Hi everyone, I'm the creator of this! Thanks for posting this, I tried to post it once and it just didn't take off so I wasn't sure if I should post again. I'll read all the feedback now.


Cool! I've just contributed several examples. If anyone is interested in the sheer amount of identities that have been discovered, good books are (many of them gigantic references spanning thousands of pages). When bored, try proving some of those facts, examples build on top of each other. These are not the only examples, as there are many texts like these in other areas of mathematics and engineering, be it numerical analysis, optimization and variational analysis, statistics, abstract algebra, control theory, geometry and so on.

Table of Integrals, Series, and Products, Gradshteyn & Ryzhik.
——
GOALS
• A. According to the comment thread, who compiled Table of Integrals, Series, and Products?
• B. In the comment thread, which areas of mathematics and engineering are named as having texts like these?
——
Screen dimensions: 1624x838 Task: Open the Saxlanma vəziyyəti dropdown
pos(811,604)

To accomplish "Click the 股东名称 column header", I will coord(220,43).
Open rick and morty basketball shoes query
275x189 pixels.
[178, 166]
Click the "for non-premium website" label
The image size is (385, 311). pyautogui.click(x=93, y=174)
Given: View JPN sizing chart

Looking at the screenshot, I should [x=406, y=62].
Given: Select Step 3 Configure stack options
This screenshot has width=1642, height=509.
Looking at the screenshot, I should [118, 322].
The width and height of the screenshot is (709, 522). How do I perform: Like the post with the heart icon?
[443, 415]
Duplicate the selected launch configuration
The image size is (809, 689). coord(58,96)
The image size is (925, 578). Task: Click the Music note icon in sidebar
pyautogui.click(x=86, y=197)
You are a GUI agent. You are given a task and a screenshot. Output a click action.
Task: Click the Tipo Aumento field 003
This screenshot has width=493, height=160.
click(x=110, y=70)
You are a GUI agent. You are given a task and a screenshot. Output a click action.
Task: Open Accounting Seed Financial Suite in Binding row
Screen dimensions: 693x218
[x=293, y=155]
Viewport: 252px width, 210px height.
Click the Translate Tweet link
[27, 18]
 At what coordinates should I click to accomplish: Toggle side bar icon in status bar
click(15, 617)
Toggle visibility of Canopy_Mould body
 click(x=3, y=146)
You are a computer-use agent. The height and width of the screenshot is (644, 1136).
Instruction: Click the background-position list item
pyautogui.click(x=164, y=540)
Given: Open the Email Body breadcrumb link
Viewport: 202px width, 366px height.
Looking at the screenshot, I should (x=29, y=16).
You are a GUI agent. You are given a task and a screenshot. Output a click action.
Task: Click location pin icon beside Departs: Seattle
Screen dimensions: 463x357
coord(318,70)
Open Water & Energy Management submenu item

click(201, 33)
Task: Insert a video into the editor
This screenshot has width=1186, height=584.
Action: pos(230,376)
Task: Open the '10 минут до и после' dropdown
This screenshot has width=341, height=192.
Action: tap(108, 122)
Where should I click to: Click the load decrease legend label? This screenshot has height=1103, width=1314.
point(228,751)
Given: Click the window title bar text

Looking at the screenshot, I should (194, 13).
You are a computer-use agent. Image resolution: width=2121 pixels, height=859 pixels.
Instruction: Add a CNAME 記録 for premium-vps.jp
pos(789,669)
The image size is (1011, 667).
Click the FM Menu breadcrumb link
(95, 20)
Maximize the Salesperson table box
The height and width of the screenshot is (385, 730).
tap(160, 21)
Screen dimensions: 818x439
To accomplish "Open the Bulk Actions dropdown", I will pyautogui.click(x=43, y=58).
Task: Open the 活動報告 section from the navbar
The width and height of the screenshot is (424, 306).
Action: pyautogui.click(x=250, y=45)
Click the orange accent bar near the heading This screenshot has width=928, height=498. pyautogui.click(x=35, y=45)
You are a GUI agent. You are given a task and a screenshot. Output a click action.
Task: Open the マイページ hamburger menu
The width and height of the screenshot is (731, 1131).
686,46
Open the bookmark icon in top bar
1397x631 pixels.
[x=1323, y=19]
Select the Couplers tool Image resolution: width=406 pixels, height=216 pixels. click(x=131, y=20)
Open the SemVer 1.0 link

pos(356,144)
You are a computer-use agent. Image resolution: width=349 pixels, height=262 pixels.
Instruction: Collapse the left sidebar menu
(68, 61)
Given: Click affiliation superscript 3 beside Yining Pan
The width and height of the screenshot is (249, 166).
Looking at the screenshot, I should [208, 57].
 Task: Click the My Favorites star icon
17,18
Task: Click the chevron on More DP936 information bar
——
SOLUTION SET
• A. Gradshteyn & Ryzhik

• B. Numerical analysis, optimization and variational analysis, statistics, abstract algebra, control theory, and geometry.